■ **WORK REQUEST**: Reproduce every line in the listing that contains the word "agent".

■ **MATERIAL TO PROCESS**:
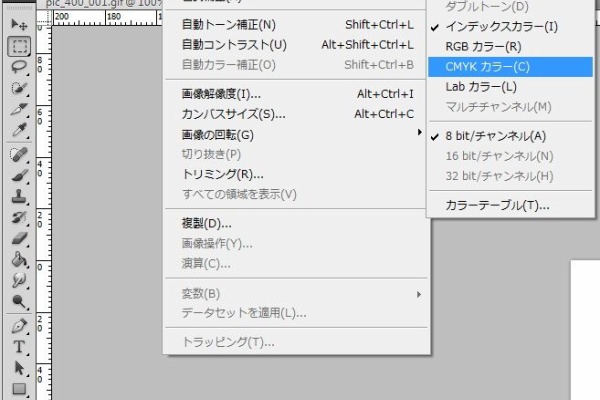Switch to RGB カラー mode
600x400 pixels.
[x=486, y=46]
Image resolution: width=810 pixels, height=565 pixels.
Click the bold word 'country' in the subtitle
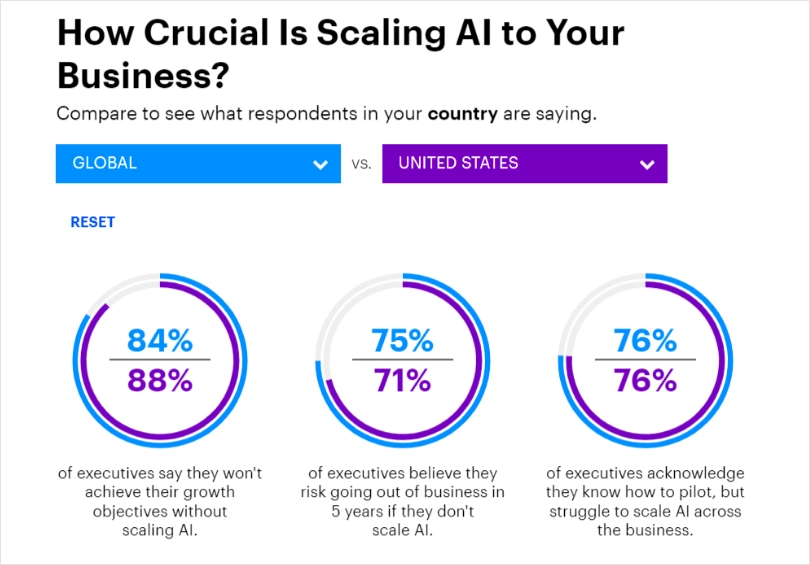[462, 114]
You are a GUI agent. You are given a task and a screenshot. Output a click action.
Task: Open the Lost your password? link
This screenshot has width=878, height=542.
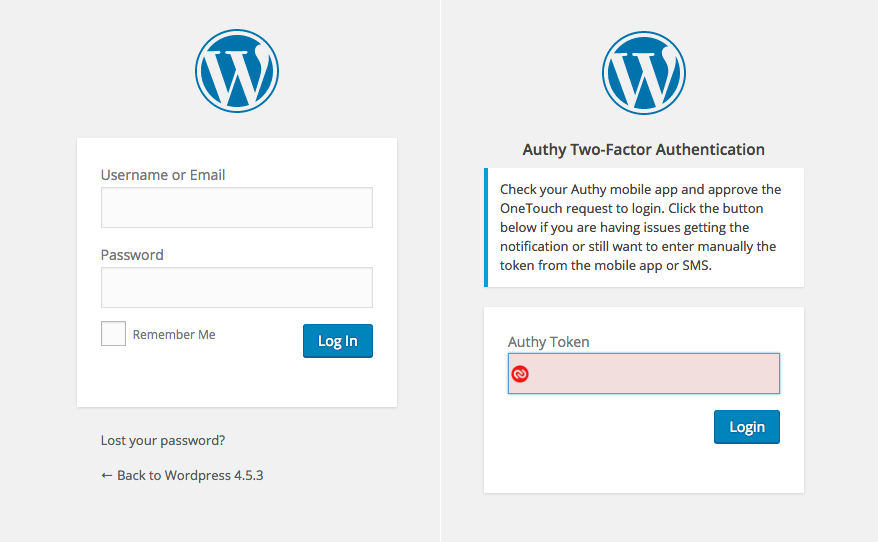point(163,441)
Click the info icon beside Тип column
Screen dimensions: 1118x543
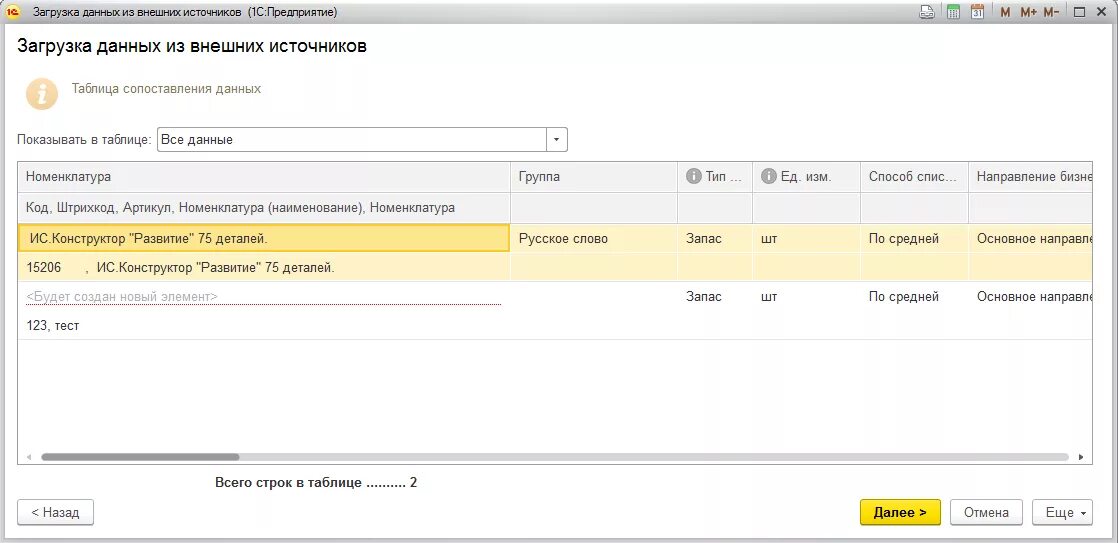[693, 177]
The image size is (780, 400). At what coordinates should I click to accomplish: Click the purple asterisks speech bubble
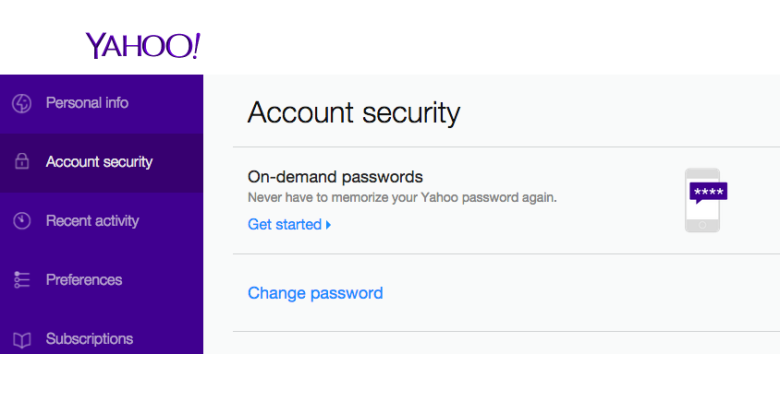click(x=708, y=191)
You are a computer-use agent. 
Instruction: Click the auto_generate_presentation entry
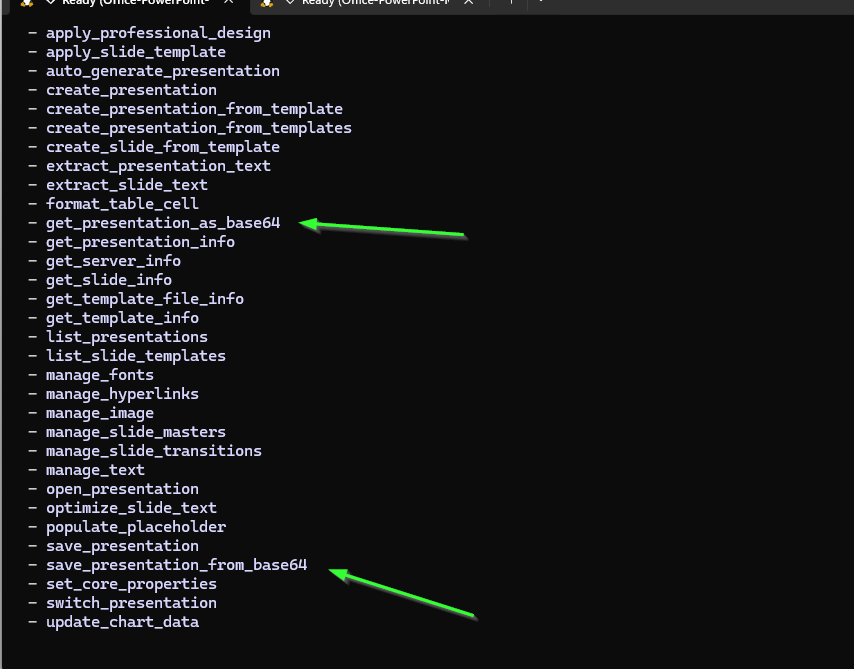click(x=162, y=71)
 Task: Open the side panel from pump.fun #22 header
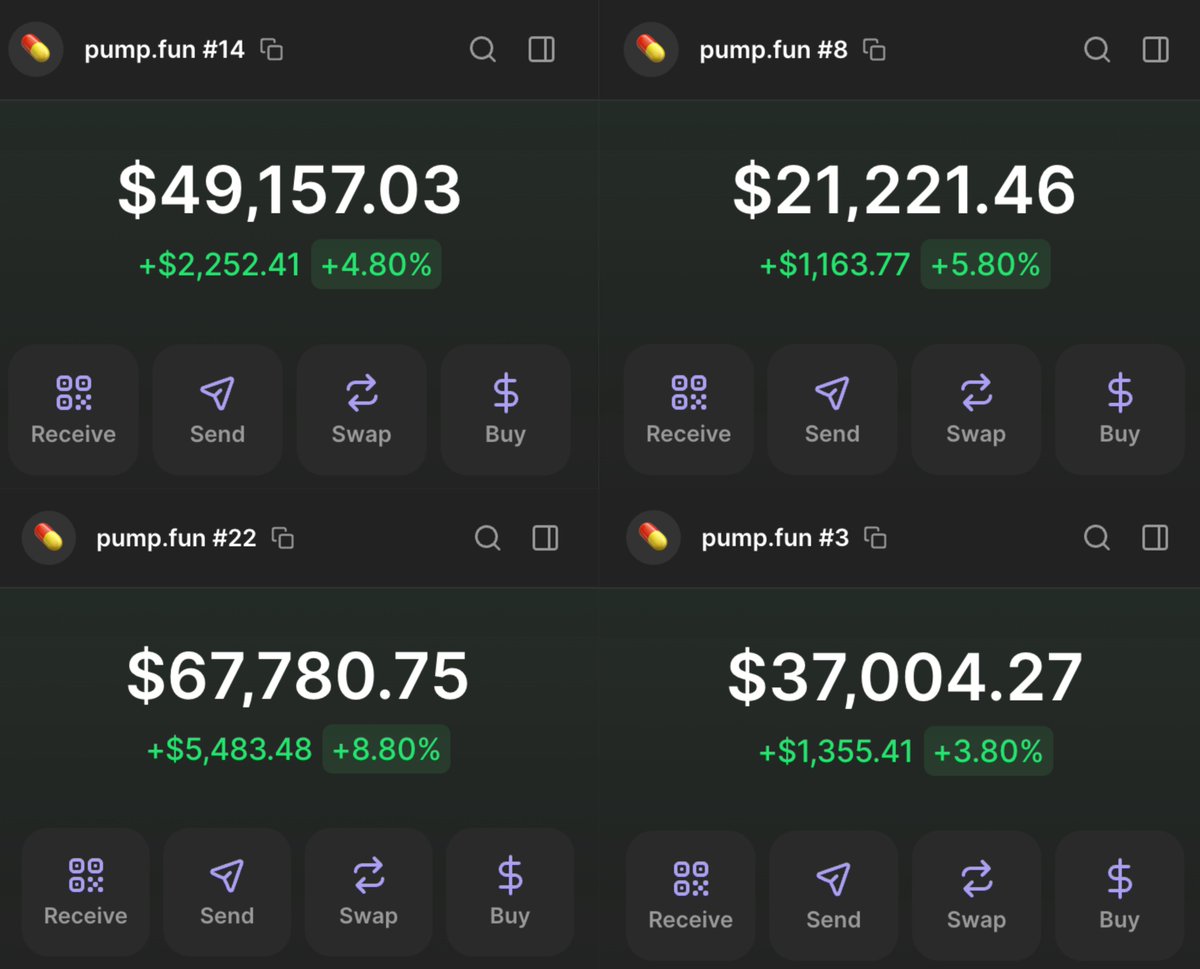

■ **WRITTEN ANSWER**:
You are a GUI agent. You are given a task and a screenshot. Output a click action.
You are a computer-use agent. 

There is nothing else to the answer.